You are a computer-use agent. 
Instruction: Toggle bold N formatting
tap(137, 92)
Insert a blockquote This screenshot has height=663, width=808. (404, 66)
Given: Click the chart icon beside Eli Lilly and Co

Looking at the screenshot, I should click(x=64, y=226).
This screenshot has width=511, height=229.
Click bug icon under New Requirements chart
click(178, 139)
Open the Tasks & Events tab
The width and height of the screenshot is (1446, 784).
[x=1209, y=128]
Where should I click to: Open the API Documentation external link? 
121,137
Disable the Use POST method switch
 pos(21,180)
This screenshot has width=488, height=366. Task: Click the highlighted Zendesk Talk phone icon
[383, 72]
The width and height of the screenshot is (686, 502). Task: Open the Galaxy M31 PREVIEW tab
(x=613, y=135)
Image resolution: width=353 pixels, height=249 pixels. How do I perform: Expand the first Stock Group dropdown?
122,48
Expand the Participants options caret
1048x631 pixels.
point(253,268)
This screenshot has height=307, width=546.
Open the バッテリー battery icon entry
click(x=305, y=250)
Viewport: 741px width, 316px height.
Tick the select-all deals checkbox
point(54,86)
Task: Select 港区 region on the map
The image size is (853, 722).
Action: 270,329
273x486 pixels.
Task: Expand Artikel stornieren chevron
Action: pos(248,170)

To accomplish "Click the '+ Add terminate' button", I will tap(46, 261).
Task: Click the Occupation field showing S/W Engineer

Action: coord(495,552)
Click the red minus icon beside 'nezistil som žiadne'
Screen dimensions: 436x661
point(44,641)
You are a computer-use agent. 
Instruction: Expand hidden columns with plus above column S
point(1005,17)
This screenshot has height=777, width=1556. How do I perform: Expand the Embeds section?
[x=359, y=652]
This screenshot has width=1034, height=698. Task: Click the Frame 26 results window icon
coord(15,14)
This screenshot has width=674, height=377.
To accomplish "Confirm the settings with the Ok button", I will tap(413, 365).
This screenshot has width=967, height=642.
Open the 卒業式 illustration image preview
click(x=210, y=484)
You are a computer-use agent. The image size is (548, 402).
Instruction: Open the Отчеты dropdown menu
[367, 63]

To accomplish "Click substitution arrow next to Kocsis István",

***

# [YOUR OBJECTIVE]
Print every item above again, line for line, without changing anything.

# [COMPLETED TASK]
You are a computer-use agent. 
Instruction: Toggle bold N formatting
tap(137, 92)
Insert a blockquote This screenshot has height=663, width=808. (404, 66)
Given: Click the chart icon beside Eli Lilly and Co

Looking at the screenshot, I should click(x=64, y=226).
This screenshot has width=511, height=229.
Click bug icon under New Requirements chart
click(178, 139)
Open the Tasks & Events tab
The width and height of the screenshot is (1446, 784).
[x=1209, y=128]
Where should I click to: Open the API Documentation external link? 
121,137
Disable the Use POST method switch
 pos(21,180)
This screenshot has width=488, height=366. Task: Click the highlighted Zendesk Talk phone icon
[383, 72]
The width and height of the screenshot is (686, 502). Task: Open the Galaxy M31 PREVIEW tab
(x=613, y=135)
Image resolution: width=353 pixels, height=249 pixels. How do I perform: Expand the first Stock Group dropdown?
122,48
Expand the Participants options caret
1048x631 pixels.
point(253,268)
This screenshot has height=307, width=546.
Open the バッテリー battery icon entry
click(x=305, y=250)
Viewport: 741px width, 316px height.
Tick the select-all deals checkbox
point(54,86)
Task: Select 港区 region on the map
The image size is (853, 722).
Action: 270,329
273x486 pixels.
Task: Expand Artikel stornieren chevron
Action: pos(248,170)

To accomplish "Click the '+ Add terminate' button", I will tap(46, 261).
Task: Click the Occupation field showing S/W Engineer

Action: coord(495,552)
Click the red minus icon beside 'nezistil som žiadne'
Screen dimensions: 436x661
point(44,641)
You are a computer-use agent. 
Instruction: Expand hidden columns with plus above column S
point(1005,17)
This screenshot has height=777, width=1556. How do I perform: Expand the Embeds section?
[x=359, y=652]
This screenshot has width=1034, height=698. Task: Click the Frame 26 results window icon
coord(15,14)
This screenshot has width=674, height=377.
To accomplish "Confirm the settings with the Ok button", I will tap(413, 365).
This screenshot has width=967, height=642.
Open the 卒業式 illustration image preview
click(x=210, y=484)
You are a computer-use agent. The image size is (548, 402).
Instruction: Open the Отчеты dropdown menu
[367, 63]

To accomplish "Click substitution arrow next to Kocsis István",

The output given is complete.